Citazione di: LeonKennedy il 06 Ago 2024, 09:40
Italic il ridimensionamento è da leggere nella mancanza di un progetto volto a crescere in maniera continuativa negli anni. Se ogni volta che arrivi al tuo massimo (qualificazione CL) l'anno dopo sbagli e torni indietro ma non un gradino sopra dove eri partito, ma dallo stesso gradino, non stai crescendo e non c'è un progetto volto a crescere. Credo che ormai questo è assodato nella Lazio.
Quest'anno, oltre al ripartire hai all'unisono diminuito il monte ingaggi e comprato giocatori che non sono all'altezza di quelli precedenti.
Mi spiego meglio: una società che ha Immobile che fa 30 gol a stagione, si prepara al suo successore con scouting etc....no che gli ultimi 3 attaccanti che compra sono Muriqi Castellanos e Noslin pagati 50M (60M se si verificano i bonus di quest'utlimo). Ma stiamo scherzando? Castellanos manco al top della forma fa 20 gol a stagione.
Una società che vuole crescere e mantenersi stabile nella lotta alle prime 4/5 piazze non passa da un centrocampo SMS LEIVA LA all'attuale...perchè significa che non sai vendere, non sai programmare e non sai ricercare.
Se non è ridimensionamento questo non so cosa altro si intenda per ridimensionamento.
Leon, che tu abbia questa opinione è perfettamente legittima. E non nego che qualche argomento sia fondato. Non sto dicendo questo. Lascerei da parte il concetto di
progetto che secondo me è spesso fuorviante in un calcio moderno dove, soprattutto in piazze metropolitane e in un ambiente vibrante come il nostro, il risultato a corto termine è quello che conta.

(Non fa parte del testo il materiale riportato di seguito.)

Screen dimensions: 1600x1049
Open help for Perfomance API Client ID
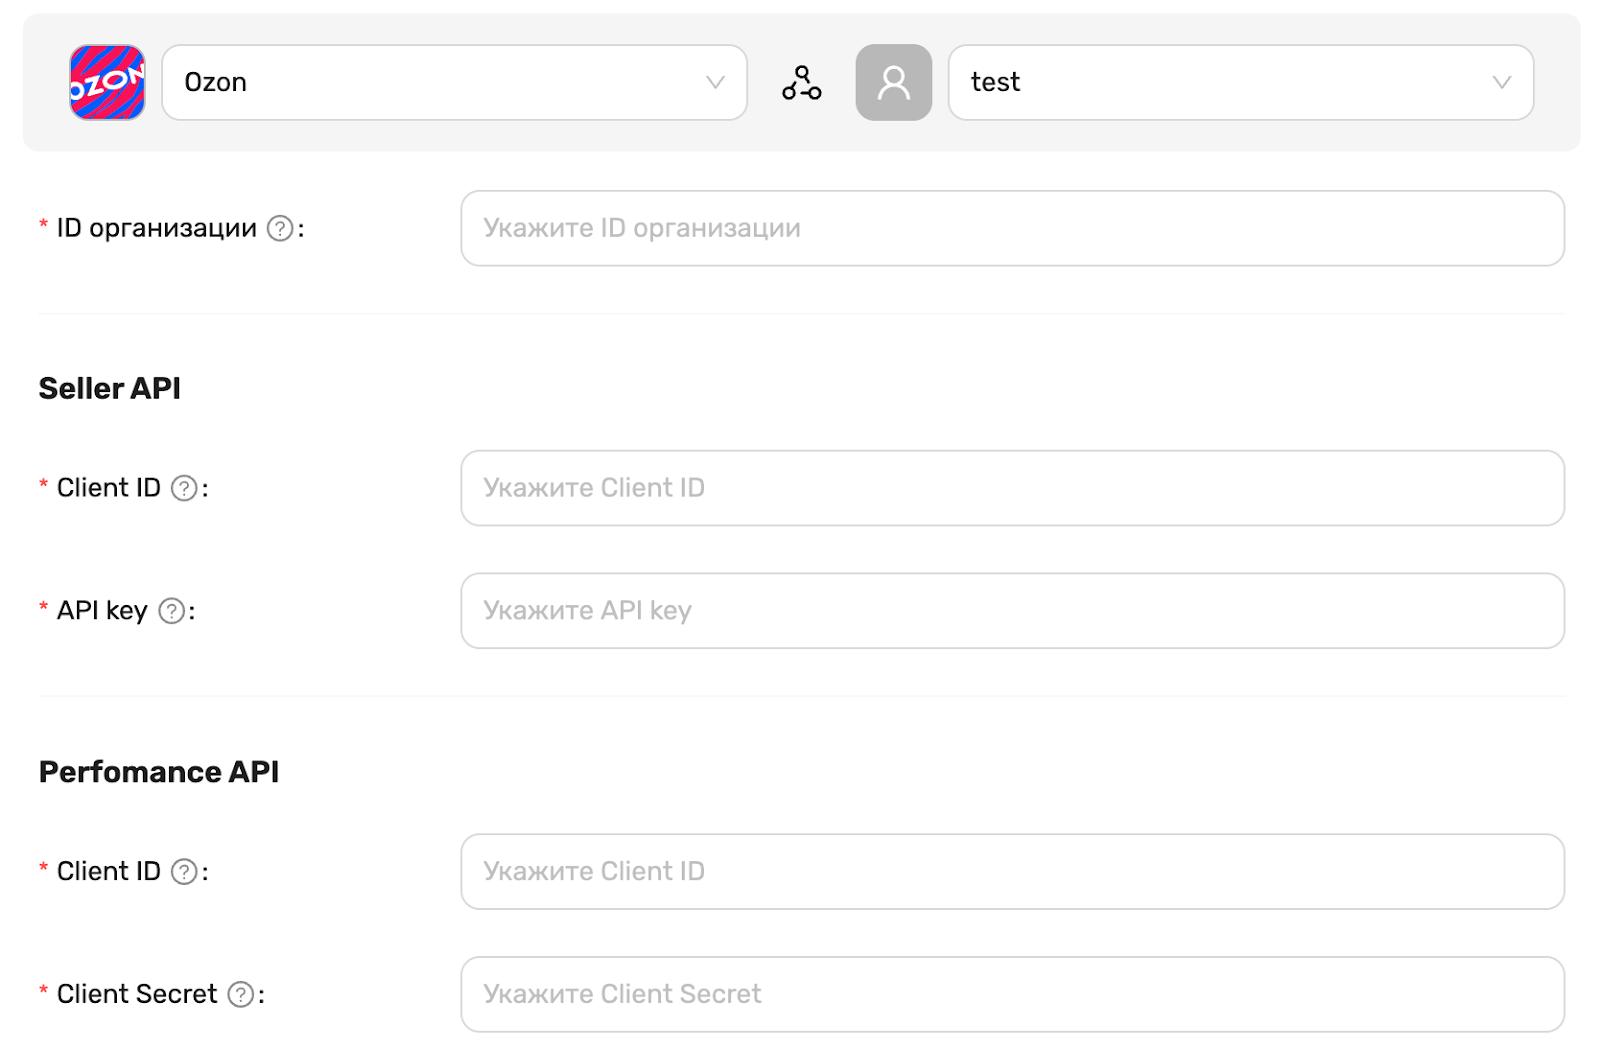tap(184, 872)
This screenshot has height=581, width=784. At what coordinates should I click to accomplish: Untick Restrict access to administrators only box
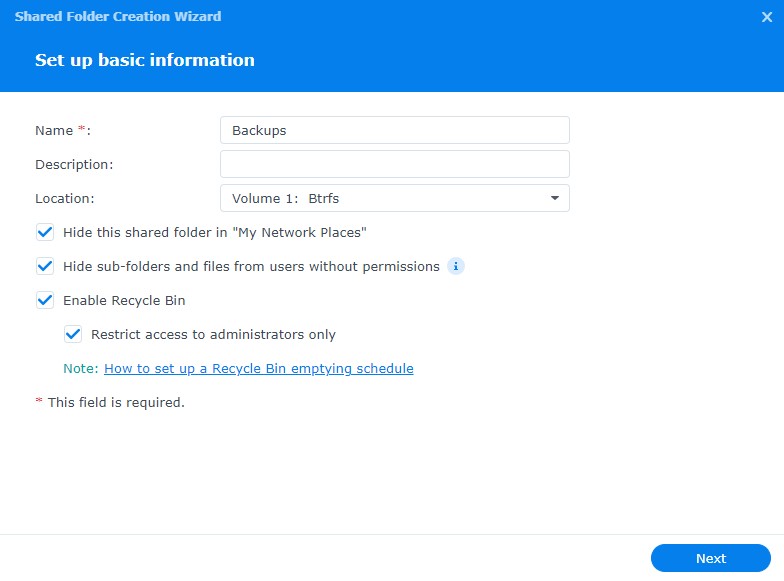click(x=73, y=334)
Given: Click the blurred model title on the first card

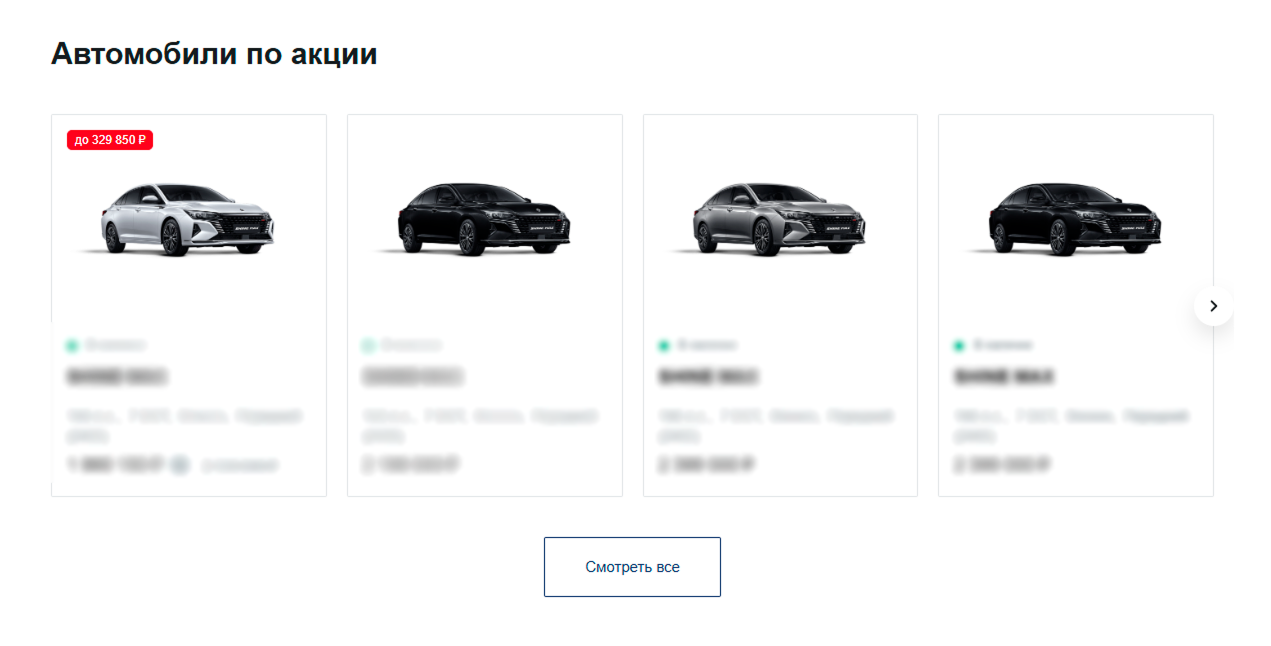Looking at the screenshot, I should click(x=116, y=377).
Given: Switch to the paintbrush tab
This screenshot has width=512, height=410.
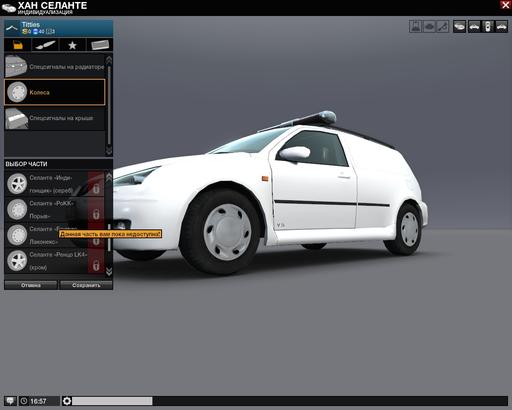Looking at the screenshot, I should 45,45.
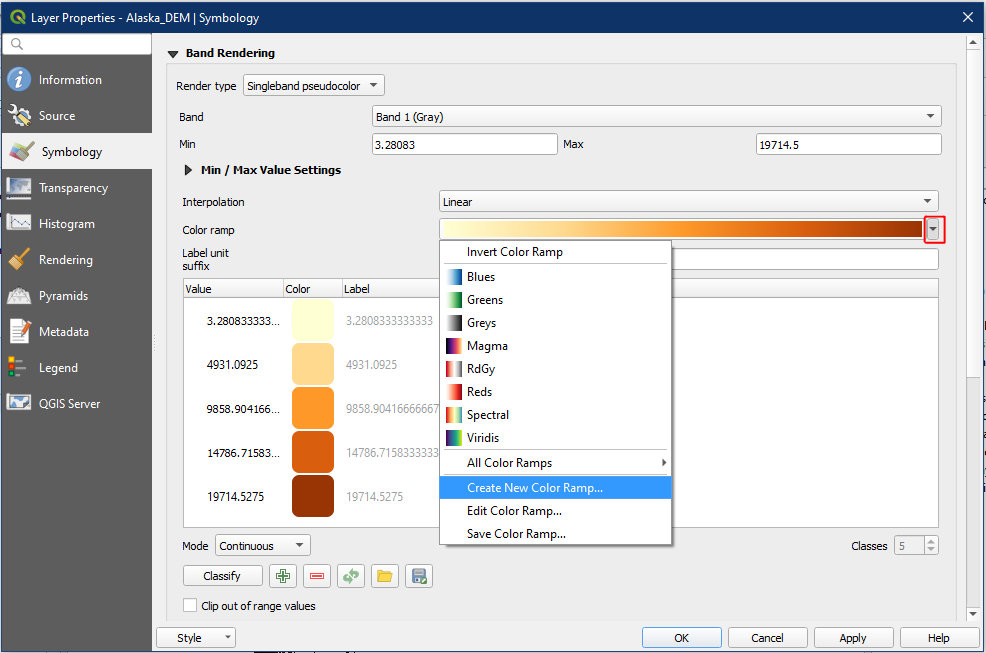This screenshot has width=986, height=653.
Task: Click the Apply button
Action: [853, 638]
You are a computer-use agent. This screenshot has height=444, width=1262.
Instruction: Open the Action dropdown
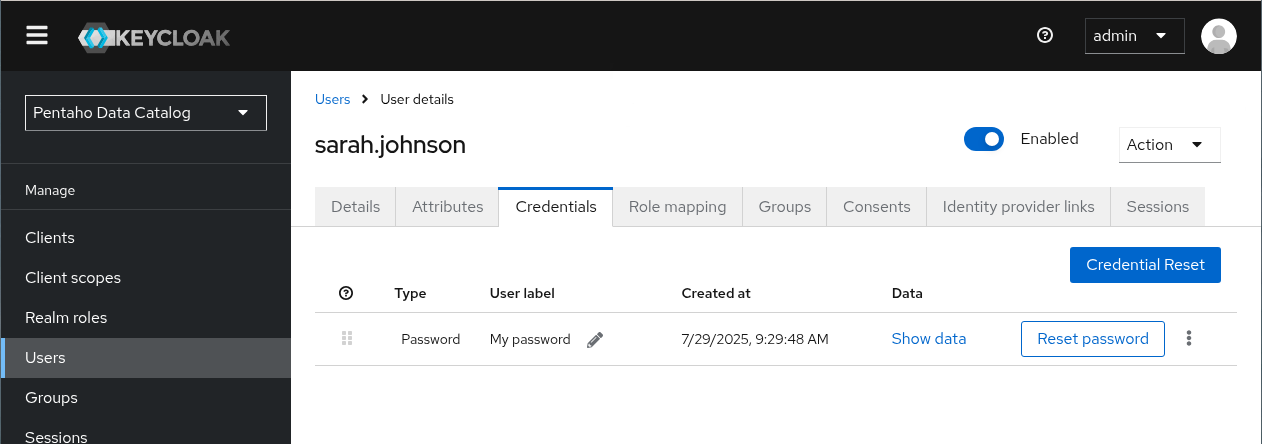click(x=1169, y=145)
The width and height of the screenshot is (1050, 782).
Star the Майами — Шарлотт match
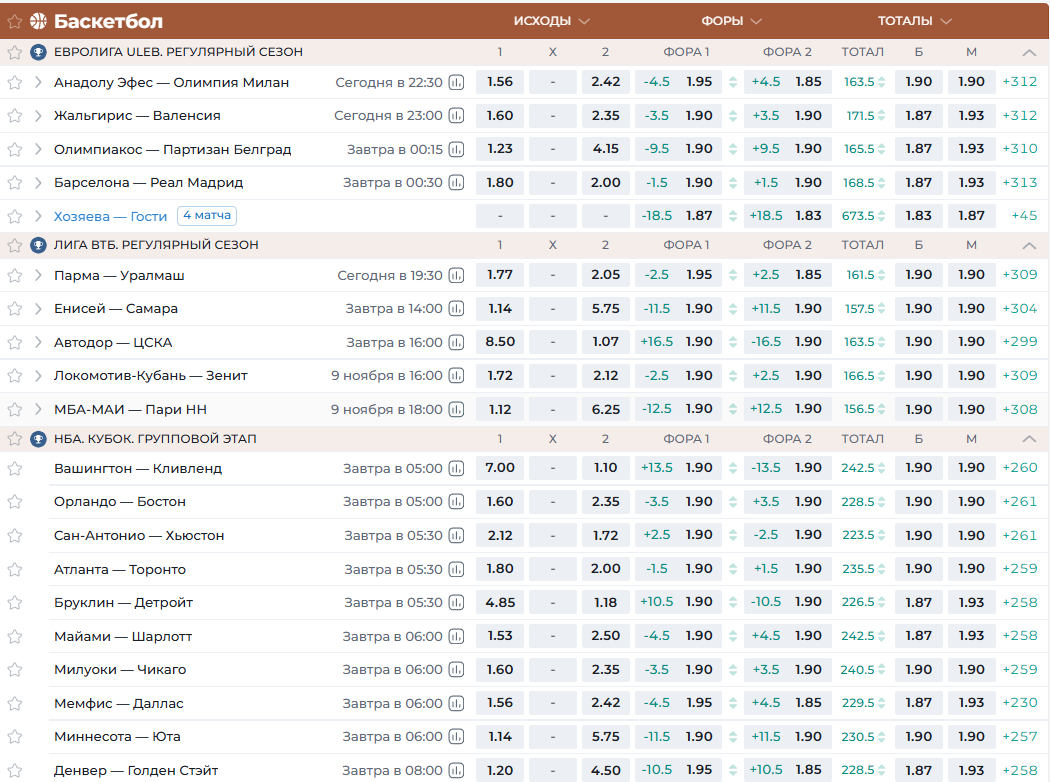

Ma di oggettivo, a parte il monte ingaggi (e non siamo i soli in serie A a ridurlo) che si calcola con una matita e un pezzo di carte, non c'è nulla.
Ciro Immobile che segna 30 reti sono più di due anni che non c'è più. Anche i 3 giocatori che hai citato, SMS, Leiva e soprattutto LA, sono arrivati che erano tutto tranne che certezze. Quando prendemmo Leiva per Biglia, finalista mondiale e protagonista della bella prima stagione di Inzaghi sulla panchina, si scrisse, con fondati argomenti che avevano una loro logica, che prendevamo un vecchio rottame. Luis Alberto per 12 mesi a Fornello nessuno neanche sapeva che faccia avesse.
Insomma, fortunatamente il calcio è ancora una questione di alea dove è difficile trovare una forma scientifica. Il Ciro Immobile che segna 200 reti in sette stagioni con la Lazio è probabilmente irripetibile, lo sostituisci con un margine ridotto di incertitudine oggi, con Haland o con Kane, probabilmente. Secondo me già con Lewandoski te la rischi di più.
A me Castellanos non piace. Mi gioco casa che 30 reti in campionato non li segnerà mai. Ma sarei meno drastico sui destini di questa Lazio. Perché ci spero, ma questo vale per tutti, e perché comunque ci vedo una logica in quello che è stato fatto. Manca qualcosa ? Manca qualcosa.
Ma a oggi di oggettivo non c'è fortunatamente nulla.